My wish: take the reccurence-pattern (ex. 10 daily recurrence) and create 10 appointments in the database with a flag that they belong to a 'reccurence' and a relations-table for this recurrende (say rec 1).
But how Looks the structure i must build, if i create my appointment-collection from the database?
I never load all appointments, so I mostly don't load the root appointment!
What is the best way to use the Recurrence2003 Dialog with all the work infragistcs allready done?
Should i sign each appointment-recurence as variance?
Thanks
Patric
Hi Patric,
The recurrences are built each time, not stored separately. And the recurrence information should come from the root appointment.
Hi Michael,
one last question:
If i Close the reccurence-Dialog it create a reccurrence-object for the appointment and the appointment belong to the appointment-collection of the calenderInfo-object (so i can bound the same collection to week-view, day-view, ...). In the views i see the appointments of the collection and also the (new) reccurring appointments but the reccurring appointments are not part of the appointment-collection!
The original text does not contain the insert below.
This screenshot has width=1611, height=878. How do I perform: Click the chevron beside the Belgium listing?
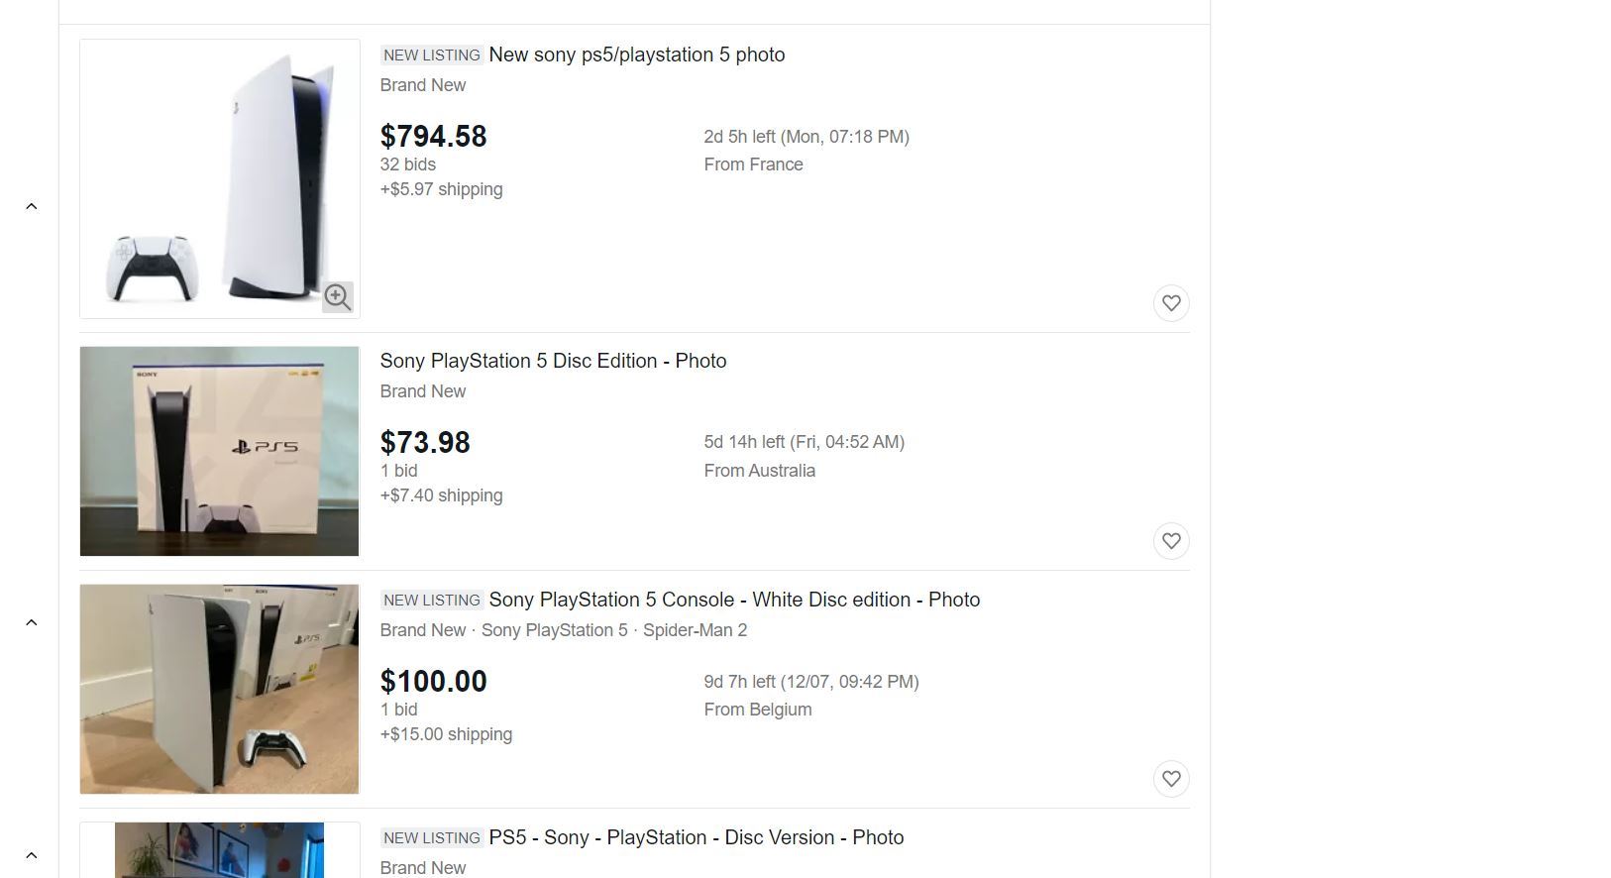pos(32,622)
Where hold the calenderInfo the reccurring-appointments? Or are they build each time by the 'Reccurring-engine'?
Last question, i promise.
I think that given the scenario, this sounds like a suitable workaround to try.
Since you already store the additional information in the datakey, you may as well utilize it where you can.
Let us know how it turns out for you!
my idea is a Little different. Since i don't Need the whole functionality of the reccurrence appointment (i only Need the Dialog for the mass-Generation of the same appointment with different Dates and a fixed end-date), i will 'Hook' on the 'OK' Button of the 'Reccurrence-Dialog' and catch the Pattern of the reccurrenc (daily, weekly monthly; the occurence [x-time, ...] and the end-date or number of reccurrences). Then i calculate the appointments in the database as 'Appointments' and as 'Members that belong to a reccurrence' (simple table with two keys!). After the Dialog is closed, i reload the appointments for the calender info.
In the calender info i catch the 'BeforeAppointmentChange' Event and check, if this is part of a 'Reccurrence-Collection' (i have my own flag in the DataKey') i Show a Dialog where the user can select
1. 'Change only this appointment' --> no longer member of the Reccurence-Colection so delete the entry in the relation table and the hint in the DataKey and open the Appointment-Dialog
2. Delete the whole Reccurence-Collection --> delete each entry in the relation table and the corresponding appointment(s)
Since i don't store the reccurence rule, the user can't Change the reccurrece patern and Regenerate all the appointments (for this he must delete the old one and create a new one). So i don't Need to know how to build a recurrence object and init the Dialog with an existing structure! I always build a new one.
I know, it's a Little dirty.
Do you think it's too dirty?
I think the best course you could take is to actually compile our source code. This would allow you to stick breakpoints in it and debug along to follow the code's flow.
After taking a quick look at our code, I would probably start by placing a breakpoint somewhere in the Appointment's constructor. That way I could see where each instance of an Appointment is actually created.